Turn the data starting at the line containing "Collapse the Scene Objects group chevron" and ending at the line containing "tap(1018, 396)" into a numbered list, leaving out blank lines. Include only those lines.
----
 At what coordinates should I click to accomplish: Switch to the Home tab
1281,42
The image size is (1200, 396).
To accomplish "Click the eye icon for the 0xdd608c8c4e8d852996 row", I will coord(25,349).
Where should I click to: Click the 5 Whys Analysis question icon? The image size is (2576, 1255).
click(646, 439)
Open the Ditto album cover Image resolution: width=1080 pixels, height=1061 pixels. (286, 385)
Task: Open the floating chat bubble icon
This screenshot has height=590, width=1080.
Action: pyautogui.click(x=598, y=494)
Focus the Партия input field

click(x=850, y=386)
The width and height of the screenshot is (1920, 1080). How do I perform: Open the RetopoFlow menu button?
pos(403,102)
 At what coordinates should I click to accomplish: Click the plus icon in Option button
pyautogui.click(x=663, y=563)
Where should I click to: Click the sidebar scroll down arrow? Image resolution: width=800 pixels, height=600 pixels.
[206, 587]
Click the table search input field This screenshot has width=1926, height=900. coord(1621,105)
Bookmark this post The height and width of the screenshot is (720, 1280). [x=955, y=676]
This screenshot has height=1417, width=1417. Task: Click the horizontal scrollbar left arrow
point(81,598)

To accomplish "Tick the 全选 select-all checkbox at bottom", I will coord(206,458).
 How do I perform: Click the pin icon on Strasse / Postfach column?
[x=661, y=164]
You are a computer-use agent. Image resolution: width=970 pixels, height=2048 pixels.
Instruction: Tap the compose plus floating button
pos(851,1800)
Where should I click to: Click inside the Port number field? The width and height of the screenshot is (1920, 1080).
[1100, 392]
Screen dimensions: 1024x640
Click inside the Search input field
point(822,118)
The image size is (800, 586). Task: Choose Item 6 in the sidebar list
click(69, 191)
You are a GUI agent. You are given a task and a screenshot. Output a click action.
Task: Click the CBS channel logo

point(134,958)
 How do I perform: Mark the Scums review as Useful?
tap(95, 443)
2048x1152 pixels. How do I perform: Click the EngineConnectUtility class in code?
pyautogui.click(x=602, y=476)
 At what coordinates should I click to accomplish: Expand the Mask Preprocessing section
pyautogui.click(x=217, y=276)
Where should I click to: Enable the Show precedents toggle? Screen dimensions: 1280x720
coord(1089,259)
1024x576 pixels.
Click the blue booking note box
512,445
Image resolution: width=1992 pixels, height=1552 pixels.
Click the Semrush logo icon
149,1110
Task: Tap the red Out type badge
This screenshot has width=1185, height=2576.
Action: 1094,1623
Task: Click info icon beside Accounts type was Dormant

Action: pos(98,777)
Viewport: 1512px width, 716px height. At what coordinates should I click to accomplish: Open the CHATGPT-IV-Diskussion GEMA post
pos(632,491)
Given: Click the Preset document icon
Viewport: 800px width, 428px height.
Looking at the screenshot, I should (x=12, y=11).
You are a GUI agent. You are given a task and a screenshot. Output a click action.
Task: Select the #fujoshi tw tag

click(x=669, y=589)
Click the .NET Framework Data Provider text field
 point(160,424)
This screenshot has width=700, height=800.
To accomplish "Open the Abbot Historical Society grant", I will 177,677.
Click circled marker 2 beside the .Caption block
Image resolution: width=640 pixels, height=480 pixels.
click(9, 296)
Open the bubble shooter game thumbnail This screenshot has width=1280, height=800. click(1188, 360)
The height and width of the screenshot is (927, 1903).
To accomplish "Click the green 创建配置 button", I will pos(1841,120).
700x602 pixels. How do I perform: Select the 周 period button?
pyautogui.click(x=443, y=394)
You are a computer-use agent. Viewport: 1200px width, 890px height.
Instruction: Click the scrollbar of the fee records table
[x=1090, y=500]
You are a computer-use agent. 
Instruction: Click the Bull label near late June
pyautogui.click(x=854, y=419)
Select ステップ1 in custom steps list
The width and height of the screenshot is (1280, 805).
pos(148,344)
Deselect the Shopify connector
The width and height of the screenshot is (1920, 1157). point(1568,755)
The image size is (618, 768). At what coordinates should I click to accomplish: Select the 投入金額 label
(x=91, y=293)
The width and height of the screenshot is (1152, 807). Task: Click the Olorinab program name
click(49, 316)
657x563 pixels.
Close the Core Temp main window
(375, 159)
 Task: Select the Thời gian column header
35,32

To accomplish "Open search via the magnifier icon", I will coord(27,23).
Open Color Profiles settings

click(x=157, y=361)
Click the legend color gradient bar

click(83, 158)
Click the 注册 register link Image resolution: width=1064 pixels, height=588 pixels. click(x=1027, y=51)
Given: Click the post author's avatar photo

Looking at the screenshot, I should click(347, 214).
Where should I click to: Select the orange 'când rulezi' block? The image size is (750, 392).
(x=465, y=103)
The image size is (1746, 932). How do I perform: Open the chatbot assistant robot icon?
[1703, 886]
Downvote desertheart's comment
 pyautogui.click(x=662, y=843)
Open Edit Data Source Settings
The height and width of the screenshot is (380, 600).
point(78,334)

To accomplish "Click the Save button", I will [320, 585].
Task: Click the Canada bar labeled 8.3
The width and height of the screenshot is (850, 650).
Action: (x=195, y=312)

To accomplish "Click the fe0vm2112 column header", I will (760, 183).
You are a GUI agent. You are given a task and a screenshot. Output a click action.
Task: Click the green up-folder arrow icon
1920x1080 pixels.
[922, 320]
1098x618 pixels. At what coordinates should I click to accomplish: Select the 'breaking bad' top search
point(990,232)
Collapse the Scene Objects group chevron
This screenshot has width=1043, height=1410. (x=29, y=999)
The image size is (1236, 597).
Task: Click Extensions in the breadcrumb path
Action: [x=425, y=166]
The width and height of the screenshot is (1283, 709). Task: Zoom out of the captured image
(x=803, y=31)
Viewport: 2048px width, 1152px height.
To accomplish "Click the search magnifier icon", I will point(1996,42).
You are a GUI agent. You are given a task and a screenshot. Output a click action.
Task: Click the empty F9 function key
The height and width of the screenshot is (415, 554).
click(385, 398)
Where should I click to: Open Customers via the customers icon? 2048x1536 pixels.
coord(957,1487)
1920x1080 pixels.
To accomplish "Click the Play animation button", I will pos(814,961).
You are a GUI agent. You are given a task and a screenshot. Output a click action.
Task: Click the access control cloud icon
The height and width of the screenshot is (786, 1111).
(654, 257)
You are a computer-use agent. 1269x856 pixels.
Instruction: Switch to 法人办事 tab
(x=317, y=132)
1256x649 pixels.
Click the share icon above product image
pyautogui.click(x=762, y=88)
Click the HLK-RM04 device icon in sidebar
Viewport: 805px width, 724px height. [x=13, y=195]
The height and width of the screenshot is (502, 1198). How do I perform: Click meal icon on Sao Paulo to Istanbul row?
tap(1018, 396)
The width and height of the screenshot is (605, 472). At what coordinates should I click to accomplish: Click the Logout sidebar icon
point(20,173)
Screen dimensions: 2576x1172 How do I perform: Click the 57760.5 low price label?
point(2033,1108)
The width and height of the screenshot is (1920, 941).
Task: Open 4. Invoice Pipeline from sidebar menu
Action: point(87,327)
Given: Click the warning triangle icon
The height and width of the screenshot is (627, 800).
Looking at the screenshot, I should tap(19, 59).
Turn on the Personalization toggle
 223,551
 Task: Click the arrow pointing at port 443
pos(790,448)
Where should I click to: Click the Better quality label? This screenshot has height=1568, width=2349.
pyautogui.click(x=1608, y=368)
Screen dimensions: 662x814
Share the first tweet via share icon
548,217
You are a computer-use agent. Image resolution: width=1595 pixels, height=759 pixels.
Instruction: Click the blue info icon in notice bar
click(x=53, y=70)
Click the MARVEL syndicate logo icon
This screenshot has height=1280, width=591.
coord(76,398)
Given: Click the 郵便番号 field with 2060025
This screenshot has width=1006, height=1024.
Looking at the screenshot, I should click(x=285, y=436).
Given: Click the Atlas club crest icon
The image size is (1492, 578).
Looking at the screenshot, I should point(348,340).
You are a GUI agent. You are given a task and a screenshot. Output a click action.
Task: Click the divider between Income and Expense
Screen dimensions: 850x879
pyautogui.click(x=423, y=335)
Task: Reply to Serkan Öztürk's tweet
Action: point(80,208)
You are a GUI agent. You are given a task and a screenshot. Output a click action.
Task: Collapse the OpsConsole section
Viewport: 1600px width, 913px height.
----
Written solution:
1. Collapse the Scene Objects group chevron
2. This screenshot has width=1043, height=1410. (x=29, y=999)
3. The image size is (1236, 597).
4. Task: Click Extensions in the breadcrumb path
5. Action: [x=425, y=166]
6. The width and height of the screenshot is (1283, 709). Task: Zoom out of the captured image
7. (x=803, y=31)
8. Viewport: 2048px width, 1152px height.
9. To accomplish "Click the search magnifier icon", I will point(1996,42).
10. You are a GUI agent. You are given a task and a screenshot. Output a click action.
11. Task: Click the empty F9 function key
12. The height and width of the screenshot is (415, 554).
13. click(385, 398)
14. Where should I click to: Open Customers via the customers icon? 2048x1536 pixels.
15. coord(957,1487)
16. 1920x1080 pixels.
17. To accomplish "Click the Play animation button", I will pos(814,961).
18. You are a GUI agent. You are given a task and a screenshot. Output a click action.
19. Task: Click the access control cloud icon
20. The height and width of the screenshot is (786, 1111).
21. (654, 257)
22. You are a computer-use agent. 1269x856 pixels.
23. Instruction: Switch to 法人办事 tab
24. (x=317, y=132)
25. 1256x649 pixels.
26. Click the share icon above product image
27. pyautogui.click(x=762, y=88)
28. Click the HLK-RM04 device icon in sidebar
29. Viewport: 805px width, 724px height. [x=13, y=195]
30. The height and width of the screenshot is (502, 1198). How do I perform: Click meal icon on Sao Paulo to Istanbul row?
31. tap(1018, 396)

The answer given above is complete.